Free Wi-Fi is a doorway for scammers, but not everyone realizes it. The problem is that cybercriminals use various techniques and tools to steal personal data, passwords, and banking information. When your data is exposed, you are more vulnerable to serious security risks.
Some of the most common threats include:
- Man-in-the-Middle (MITM)
This is a type of cyberattack where the attacker intercepts communication between two parties and can eavesdrop or manipulate the communication. In this type of attack, the attacker sits between the two parties and pretends to be each of them, intercepting communication and controlling the flow of information between them.
MITM attacks can steal sensitive information, such as login credentials, credit card information and other personal data.
- Wi-Fi Snooping
Wi-Fi snooping, also known as Wi-Fi hacking or Wi-Fi piggybacking, is a practice where someone gains unauthorized access to a Wi-Fi network through various means. This can be done by intercepting the wireless signals between a Wi-Fi access point and a device or using software tools to crack the encryption to secure the Wi-Fi network.
Wi-Fi snooping can steal sensitive information from the devices connected to the Wi-Fi network, such as login credentials or personal data. It can also be used to monitor the users’ online activities connected to the network.
- Malicious Hotspots
Malicious hotspots, also known as rogue hotspots, are Wi-Fi networks set up by hackers or cybercriminals to steal sensitive information from unsuspecting users. These hotspots are designed to look like legitimate Wi-Fi networks but are set up to capture the data transmitted by users who connect to them.
Don’t access sensitive information if you use free Wi-Fi in your hotel room or elsewhere. Instead, use a VPN and stick to HTTPS websites. Enable the firewall and use antivirus software regularly. Options such as these give you some sense of security and reliability.
Fake Food Delivery
A scammer can distribute a fake food menu to your hotel room. This menu has a phone number that connects you to the scammer rather than the hotel staff or a real business. They can ask for your credit card information on the phone but never deliver food.
Before you decide to order delivery, call the front desk. Ask them for any recommendations in the local area that offer reputable services.
Fake Front Desk Calls
You might get a phone call in the middle of the night from someone who impersonates the front desk. These are some of the most well-known hotel scams. The person may ask about your credit card information or claim there is a problem with it, its expiration date, etc.

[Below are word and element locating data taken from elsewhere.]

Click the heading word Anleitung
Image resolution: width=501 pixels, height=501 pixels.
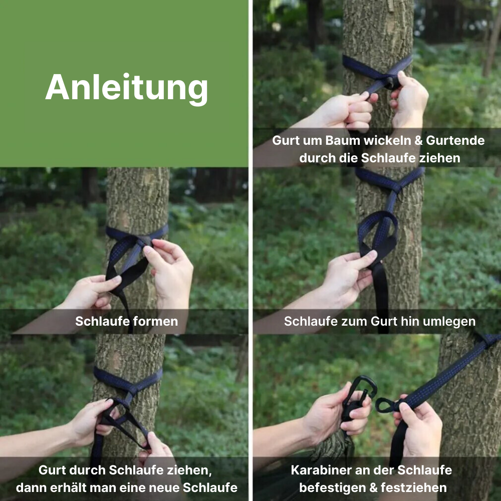127,89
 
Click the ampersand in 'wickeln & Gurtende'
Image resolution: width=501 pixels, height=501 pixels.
418,141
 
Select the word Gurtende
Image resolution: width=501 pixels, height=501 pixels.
455,141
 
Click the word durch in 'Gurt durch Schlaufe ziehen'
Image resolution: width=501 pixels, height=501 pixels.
88,470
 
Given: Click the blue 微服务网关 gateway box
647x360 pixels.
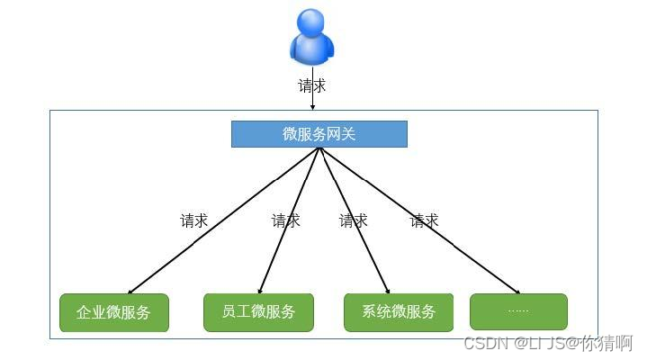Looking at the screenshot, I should point(319,134).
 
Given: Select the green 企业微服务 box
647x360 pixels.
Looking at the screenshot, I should point(113,312).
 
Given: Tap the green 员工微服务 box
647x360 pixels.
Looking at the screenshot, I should point(258,312).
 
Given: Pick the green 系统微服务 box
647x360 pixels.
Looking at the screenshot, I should point(398,312).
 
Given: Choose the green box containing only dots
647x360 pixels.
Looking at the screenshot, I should point(518,311).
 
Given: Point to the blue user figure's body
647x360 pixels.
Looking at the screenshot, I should point(312,51).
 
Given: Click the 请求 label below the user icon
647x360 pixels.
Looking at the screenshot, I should point(312,86).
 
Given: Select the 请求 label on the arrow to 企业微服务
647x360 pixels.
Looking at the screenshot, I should point(194,220).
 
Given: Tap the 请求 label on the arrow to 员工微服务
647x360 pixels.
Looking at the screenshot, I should point(286,220).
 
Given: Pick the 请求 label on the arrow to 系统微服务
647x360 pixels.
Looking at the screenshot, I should point(353,220).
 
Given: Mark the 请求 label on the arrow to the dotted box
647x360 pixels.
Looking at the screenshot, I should point(424,220).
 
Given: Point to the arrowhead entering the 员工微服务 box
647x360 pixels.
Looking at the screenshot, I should point(259,292).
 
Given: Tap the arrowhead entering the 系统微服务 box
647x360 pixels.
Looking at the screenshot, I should point(388,292).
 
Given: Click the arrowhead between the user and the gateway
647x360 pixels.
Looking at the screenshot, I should point(312,107).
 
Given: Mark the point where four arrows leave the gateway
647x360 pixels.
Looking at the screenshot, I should point(319,148).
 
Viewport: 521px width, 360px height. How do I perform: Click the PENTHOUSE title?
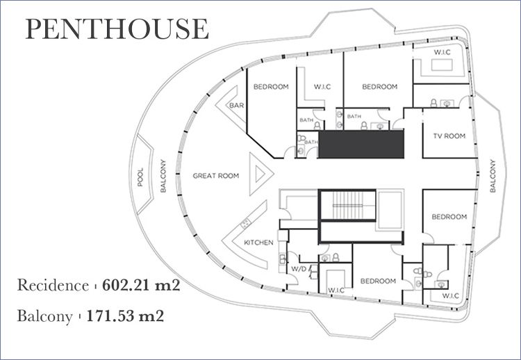pos(117,28)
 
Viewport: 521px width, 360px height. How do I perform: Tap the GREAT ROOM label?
pos(216,176)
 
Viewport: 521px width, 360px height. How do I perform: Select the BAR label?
pos(237,106)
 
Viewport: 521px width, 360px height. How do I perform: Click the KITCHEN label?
pos(258,243)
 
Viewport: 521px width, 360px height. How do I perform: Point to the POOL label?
pos(140,177)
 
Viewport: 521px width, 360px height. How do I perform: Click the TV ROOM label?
pos(449,136)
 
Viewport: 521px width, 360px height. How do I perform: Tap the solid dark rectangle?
pos(361,144)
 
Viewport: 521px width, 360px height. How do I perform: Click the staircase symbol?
pos(347,205)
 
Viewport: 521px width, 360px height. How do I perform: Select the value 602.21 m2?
pos(141,285)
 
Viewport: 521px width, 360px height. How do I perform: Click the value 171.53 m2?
pos(125,316)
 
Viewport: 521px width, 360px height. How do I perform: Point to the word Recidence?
pos(53,285)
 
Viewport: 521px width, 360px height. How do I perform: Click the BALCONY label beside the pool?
pos(163,176)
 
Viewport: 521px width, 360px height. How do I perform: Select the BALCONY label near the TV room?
pos(493,176)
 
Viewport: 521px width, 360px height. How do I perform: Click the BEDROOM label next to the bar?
pos(271,87)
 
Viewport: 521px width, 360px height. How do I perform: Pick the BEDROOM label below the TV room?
pos(449,217)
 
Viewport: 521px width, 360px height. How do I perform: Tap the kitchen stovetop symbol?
pos(245,223)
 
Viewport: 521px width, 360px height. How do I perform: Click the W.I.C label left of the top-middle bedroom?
pos(322,87)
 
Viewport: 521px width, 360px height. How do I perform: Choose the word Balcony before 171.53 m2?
pos(45,316)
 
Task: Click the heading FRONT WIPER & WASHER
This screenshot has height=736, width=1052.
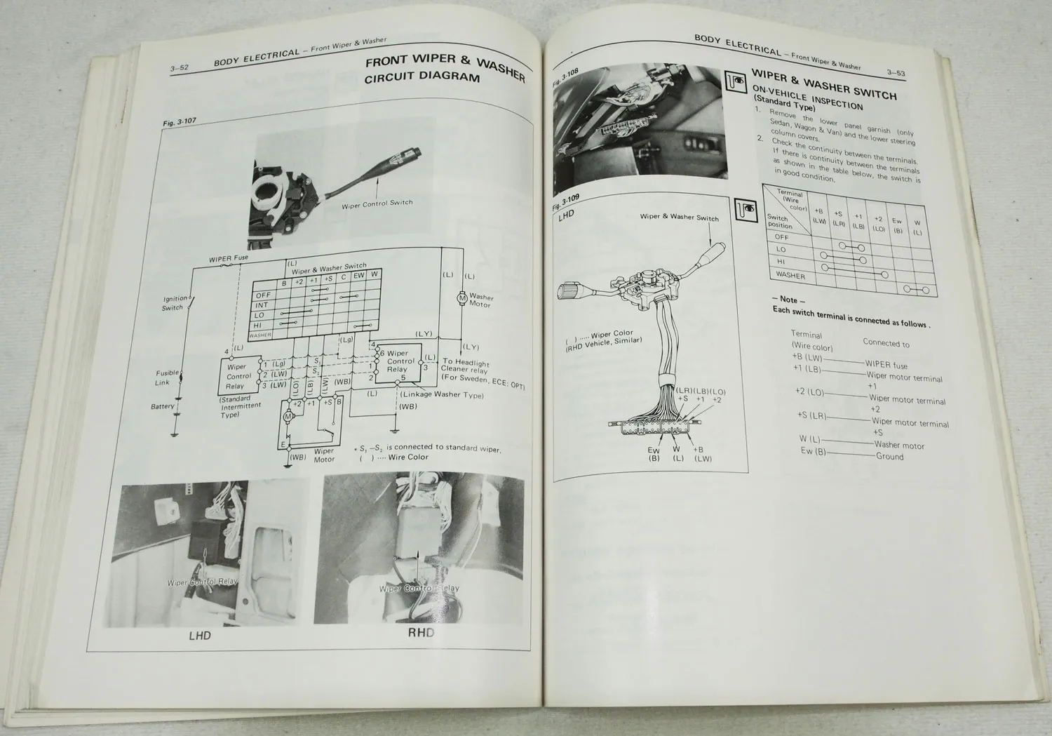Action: click(x=445, y=65)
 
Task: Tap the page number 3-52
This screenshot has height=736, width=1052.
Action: click(x=179, y=69)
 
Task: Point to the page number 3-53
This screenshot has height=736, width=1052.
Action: click(x=895, y=72)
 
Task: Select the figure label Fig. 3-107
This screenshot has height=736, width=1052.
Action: click(x=180, y=123)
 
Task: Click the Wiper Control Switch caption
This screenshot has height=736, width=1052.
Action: click(x=377, y=203)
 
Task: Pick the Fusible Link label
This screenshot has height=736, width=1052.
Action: click(x=167, y=377)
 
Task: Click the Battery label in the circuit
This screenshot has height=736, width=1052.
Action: click(x=163, y=406)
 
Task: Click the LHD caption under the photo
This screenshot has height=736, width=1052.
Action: click(x=200, y=636)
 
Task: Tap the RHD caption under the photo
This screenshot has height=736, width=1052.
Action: click(x=421, y=632)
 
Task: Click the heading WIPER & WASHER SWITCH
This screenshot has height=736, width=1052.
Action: click(x=823, y=83)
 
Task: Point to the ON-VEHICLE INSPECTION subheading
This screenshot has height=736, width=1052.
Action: click(x=807, y=98)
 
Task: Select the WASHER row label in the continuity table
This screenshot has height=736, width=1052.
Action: click(x=790, y=275)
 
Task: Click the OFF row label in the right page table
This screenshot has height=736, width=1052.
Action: click(x=781, y=237)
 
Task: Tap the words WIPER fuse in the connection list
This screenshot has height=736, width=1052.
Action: click(x=886, y=365)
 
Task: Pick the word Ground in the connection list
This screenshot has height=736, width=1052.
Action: click(x=889, y=456)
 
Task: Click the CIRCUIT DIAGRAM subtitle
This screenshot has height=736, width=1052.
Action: click(x=422, y=78)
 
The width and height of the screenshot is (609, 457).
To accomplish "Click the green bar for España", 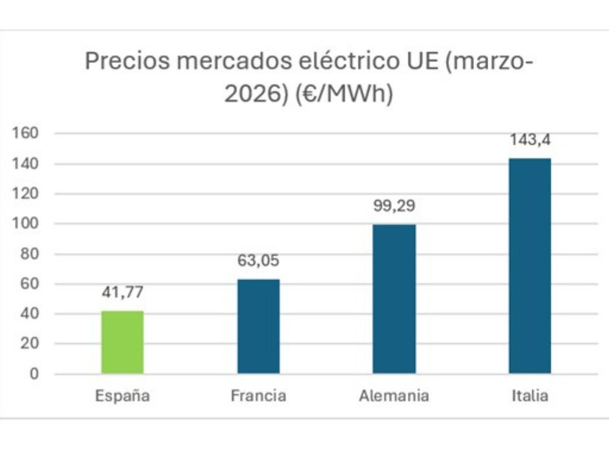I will (122, 342).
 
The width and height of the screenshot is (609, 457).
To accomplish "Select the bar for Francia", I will (258, 327).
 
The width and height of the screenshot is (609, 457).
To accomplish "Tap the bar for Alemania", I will (394, 299).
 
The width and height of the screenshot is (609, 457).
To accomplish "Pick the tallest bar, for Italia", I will (529, 266).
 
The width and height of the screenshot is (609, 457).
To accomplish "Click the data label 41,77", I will (122, 292).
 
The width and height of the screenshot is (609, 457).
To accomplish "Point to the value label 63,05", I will (258, 261).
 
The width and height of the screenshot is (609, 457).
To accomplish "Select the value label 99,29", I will (394, 206).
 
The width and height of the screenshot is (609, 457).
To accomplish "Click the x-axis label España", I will (122, 396).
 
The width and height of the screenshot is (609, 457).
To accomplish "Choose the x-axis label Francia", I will (258, 396).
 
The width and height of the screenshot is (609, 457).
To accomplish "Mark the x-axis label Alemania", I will (394, 396).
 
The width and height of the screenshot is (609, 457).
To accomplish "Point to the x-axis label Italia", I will (529, 396).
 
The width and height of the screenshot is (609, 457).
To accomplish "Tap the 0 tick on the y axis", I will (34, 374).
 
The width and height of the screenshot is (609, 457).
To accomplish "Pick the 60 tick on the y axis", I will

The Better Business Bureau (BBB) warns travelers to pay close attention to checkout scams. When you check out of your accommodations, pick the same form of payment that you used when you checked in. You should use a credit card instead of a debit card.
But some travelers prefer to pay in cash. Regardless of the payment method you use, ask the front desk for a receipt. Keep this receipt so that you have a record of the charges made while you stayed in the hotel. Then, you can dispute any charges with the receipt.
Best Tips for Avoiding Hotel Scams
Do Some Research
Do some research when booking a hotel and check the reviews. See what other people say and if scams were reported. Also, check if the address listed on the hotel website exists. For any further information, contact the front desk.
Ideally, you should book your accommodation directly by contacting the hotel.
Monitor Credit Card Transactions
Check your credit card transactions regularly to catch any suspicious activity on your account. This can include unauthorized charges, duplicate charges, or charges from merchants that you don’t recognize.
Protect Your Personal Information
Consider using IdentityIQ identity theft protection services. This service helps keep your information safe and helps minimize identity theft risk. IdentityIQ plans include real-time credit monitoring, fraud alerts, dark web monitoring and identity restoration experts ready to assist you.
How to Report Hotel Scams
If you are a victim of hotel scams, you can issue a report to the Federal Trade Commission (FTC). You can also report the hotel scam to the Better Business Bureau (BBB).